Brotzen hatte eine eigene evangelische Kirche. Im 18. Jahrhundert waren die Ortschaften Turzig, Börnen, Vangerin, Pöppelhof und Gesifzig eingepfarrt.[1] Das Kirchengebäude, eine Fachwerkkirche, hat die ersten Jahre nach dem Zweiten Weltkrieg nicht überdauert.

Kirchspiel bis 1945

Die vor 1945 in Brotzen anwesenden Dorfbewohner waren größtenteils evangelischer Konfession. Die evangelischen Einwohner gehörten zum evangelischen Kirchspiel Treten im Kirchenkreis Schlawe in der Kirchenprovinz Pommern der Evangelischen Kirche der Altpreußischen Union. Kirchliche Eintragungen erfolgten bis 1868 in den Kirchenbüchern der mater zu Treten.[22]

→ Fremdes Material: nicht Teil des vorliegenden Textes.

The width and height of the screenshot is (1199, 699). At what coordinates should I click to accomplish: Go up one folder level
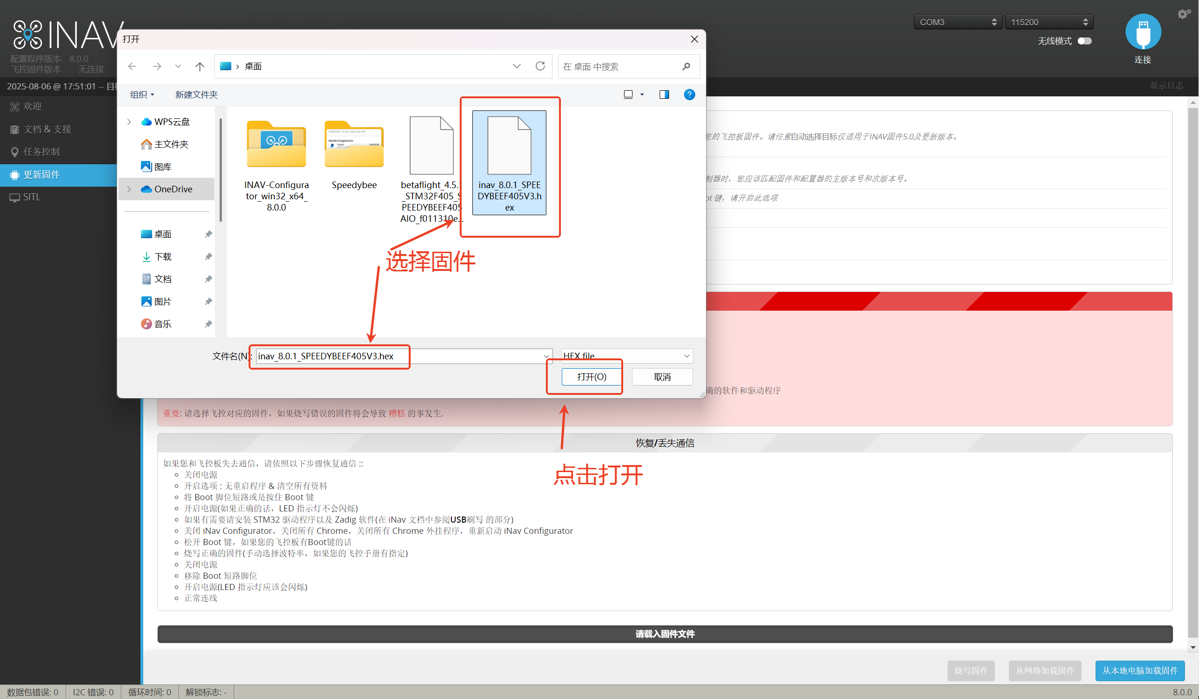pyautogui.click(x=200, y=67)

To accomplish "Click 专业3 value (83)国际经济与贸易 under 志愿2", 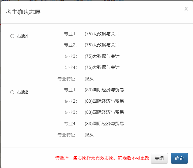I will tap(104, 112).
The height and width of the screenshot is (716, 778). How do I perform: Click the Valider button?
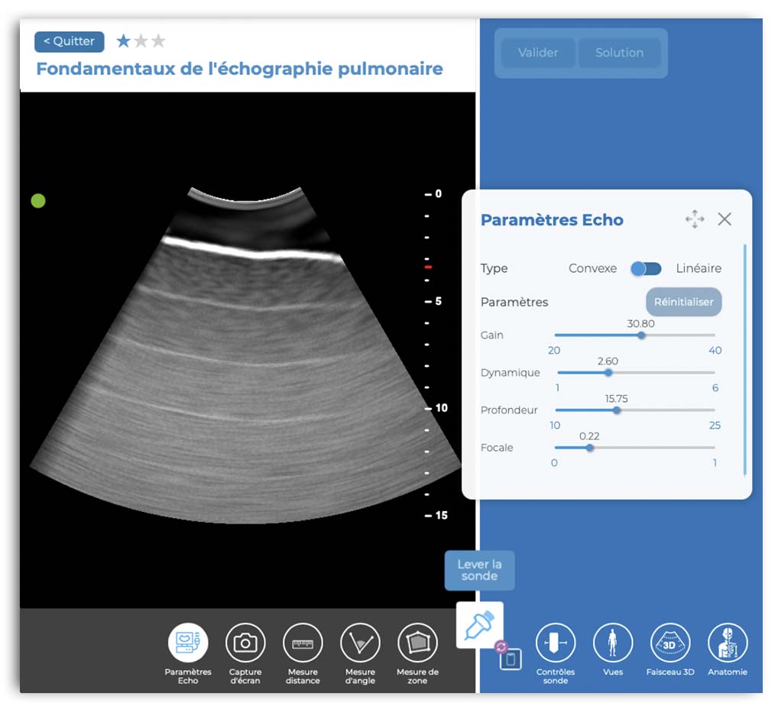(538, 53)
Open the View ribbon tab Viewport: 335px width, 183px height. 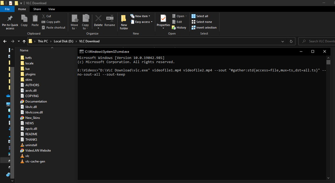tap(52, 9)
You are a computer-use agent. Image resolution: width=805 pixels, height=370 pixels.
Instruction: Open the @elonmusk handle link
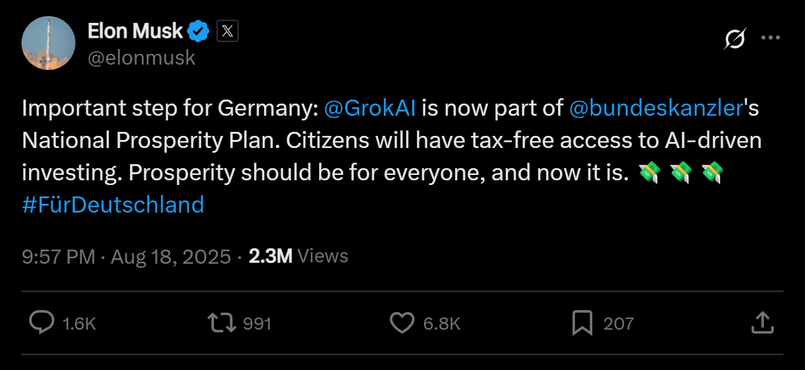pos(141,58)
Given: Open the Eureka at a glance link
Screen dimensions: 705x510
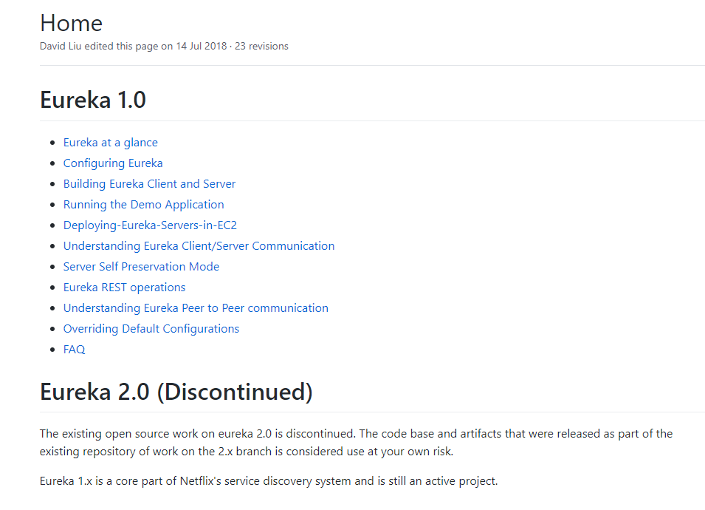Looking at the screenshot, I should tap(110, 143).
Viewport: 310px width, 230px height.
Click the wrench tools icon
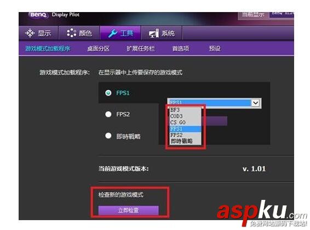pos(113,33)
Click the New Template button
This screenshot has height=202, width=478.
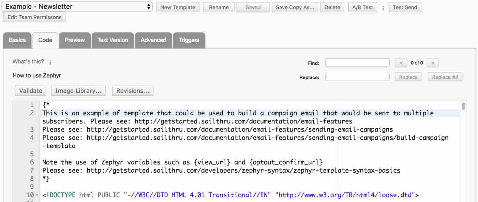[x=178, y=7]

Das katholische Kirchspiel war in Rummelsburg i. Pom.

Kirchspiel seit 1946

Die seit 1945 hier lebende polnische Dorfbevölkerung ist größtenteils römisch-katholisch und gehört der Römisch-katholischen Kirche in Polen an.

Hier lebenden evangelische Kirchenglieder werden von der Evangelisch-Augsburgischen Kirche in Polen betreut. Das zuständige Pfarramt ist das der Kreuzkirche in Słupsk (Stolp).